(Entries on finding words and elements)
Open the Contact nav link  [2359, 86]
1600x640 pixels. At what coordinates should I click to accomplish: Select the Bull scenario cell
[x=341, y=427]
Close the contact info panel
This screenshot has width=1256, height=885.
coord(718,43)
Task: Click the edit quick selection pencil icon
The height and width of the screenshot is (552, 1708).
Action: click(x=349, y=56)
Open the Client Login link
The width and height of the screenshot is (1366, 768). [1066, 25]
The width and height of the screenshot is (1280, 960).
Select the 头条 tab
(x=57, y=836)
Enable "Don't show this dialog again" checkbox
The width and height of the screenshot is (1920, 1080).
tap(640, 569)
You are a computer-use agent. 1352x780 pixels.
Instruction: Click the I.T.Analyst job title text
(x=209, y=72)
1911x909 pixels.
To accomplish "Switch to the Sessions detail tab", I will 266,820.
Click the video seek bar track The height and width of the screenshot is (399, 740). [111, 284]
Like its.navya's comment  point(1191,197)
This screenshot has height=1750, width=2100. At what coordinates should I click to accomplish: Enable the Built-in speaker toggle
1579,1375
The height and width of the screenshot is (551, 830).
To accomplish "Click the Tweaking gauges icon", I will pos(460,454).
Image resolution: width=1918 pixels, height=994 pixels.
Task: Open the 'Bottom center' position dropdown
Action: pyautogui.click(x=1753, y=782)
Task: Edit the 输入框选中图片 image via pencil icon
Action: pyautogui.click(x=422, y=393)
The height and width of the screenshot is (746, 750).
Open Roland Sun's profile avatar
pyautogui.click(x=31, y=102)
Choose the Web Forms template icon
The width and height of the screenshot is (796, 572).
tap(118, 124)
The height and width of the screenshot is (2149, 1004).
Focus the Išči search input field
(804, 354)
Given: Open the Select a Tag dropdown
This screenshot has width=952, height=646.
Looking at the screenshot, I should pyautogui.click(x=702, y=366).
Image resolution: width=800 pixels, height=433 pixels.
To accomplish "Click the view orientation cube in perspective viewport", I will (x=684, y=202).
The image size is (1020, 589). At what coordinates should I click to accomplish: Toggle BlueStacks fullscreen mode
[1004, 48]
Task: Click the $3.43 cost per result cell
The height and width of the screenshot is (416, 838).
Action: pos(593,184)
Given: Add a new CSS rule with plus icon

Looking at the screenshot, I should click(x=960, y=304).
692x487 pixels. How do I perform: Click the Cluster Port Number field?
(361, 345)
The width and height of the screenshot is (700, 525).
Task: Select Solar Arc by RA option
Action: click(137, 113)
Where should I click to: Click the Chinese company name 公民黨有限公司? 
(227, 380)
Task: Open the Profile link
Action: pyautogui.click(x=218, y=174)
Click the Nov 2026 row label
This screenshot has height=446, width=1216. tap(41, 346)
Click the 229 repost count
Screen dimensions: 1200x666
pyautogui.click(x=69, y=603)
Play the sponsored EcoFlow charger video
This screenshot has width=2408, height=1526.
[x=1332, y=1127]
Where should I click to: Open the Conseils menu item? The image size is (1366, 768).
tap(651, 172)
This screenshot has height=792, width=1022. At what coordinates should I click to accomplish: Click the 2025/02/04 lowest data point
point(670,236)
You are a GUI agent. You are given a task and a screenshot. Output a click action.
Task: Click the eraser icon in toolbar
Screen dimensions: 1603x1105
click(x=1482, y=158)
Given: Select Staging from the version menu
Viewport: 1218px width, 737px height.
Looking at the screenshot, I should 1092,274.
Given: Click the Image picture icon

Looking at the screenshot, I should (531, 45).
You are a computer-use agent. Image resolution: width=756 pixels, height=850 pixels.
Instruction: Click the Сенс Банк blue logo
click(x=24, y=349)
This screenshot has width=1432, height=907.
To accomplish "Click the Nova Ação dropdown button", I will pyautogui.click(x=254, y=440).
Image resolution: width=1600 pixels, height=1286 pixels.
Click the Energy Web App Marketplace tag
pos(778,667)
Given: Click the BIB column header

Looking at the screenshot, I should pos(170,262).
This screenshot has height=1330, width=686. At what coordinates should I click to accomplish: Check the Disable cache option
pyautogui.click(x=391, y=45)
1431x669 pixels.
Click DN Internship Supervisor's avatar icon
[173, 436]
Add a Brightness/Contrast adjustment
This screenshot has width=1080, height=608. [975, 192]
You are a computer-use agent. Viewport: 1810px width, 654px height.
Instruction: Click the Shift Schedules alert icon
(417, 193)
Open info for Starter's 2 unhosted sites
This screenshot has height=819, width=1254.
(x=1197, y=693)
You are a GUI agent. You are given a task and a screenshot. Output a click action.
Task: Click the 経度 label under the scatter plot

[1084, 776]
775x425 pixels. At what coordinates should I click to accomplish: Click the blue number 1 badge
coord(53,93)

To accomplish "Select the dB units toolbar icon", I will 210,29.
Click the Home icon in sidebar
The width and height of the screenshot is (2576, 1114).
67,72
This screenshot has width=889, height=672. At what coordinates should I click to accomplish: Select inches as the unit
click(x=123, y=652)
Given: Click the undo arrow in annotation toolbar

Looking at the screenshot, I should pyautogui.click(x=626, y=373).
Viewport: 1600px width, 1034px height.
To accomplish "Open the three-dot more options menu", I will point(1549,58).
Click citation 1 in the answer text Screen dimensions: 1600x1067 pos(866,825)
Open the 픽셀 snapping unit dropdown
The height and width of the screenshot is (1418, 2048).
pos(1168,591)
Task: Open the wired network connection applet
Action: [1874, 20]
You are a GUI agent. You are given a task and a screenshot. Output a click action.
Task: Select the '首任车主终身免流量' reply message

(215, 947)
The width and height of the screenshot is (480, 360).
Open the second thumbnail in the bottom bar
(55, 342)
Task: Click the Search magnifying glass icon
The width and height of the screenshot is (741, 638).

Your goal:
Repeat the lines from the records above without changes, beginning at the line that has "Click the Home icon in sidebar" and stopping after the line that has "click(x=123, y=652)".

Finished exercise:
Click the Home icon in sidebar
The width and height of the screenshot is (2576, 1114).
67,72
This screenshot has width=889, height=672. At what coordinates should I click to accomplish: Select inches as the unit
click(x=123, y=652)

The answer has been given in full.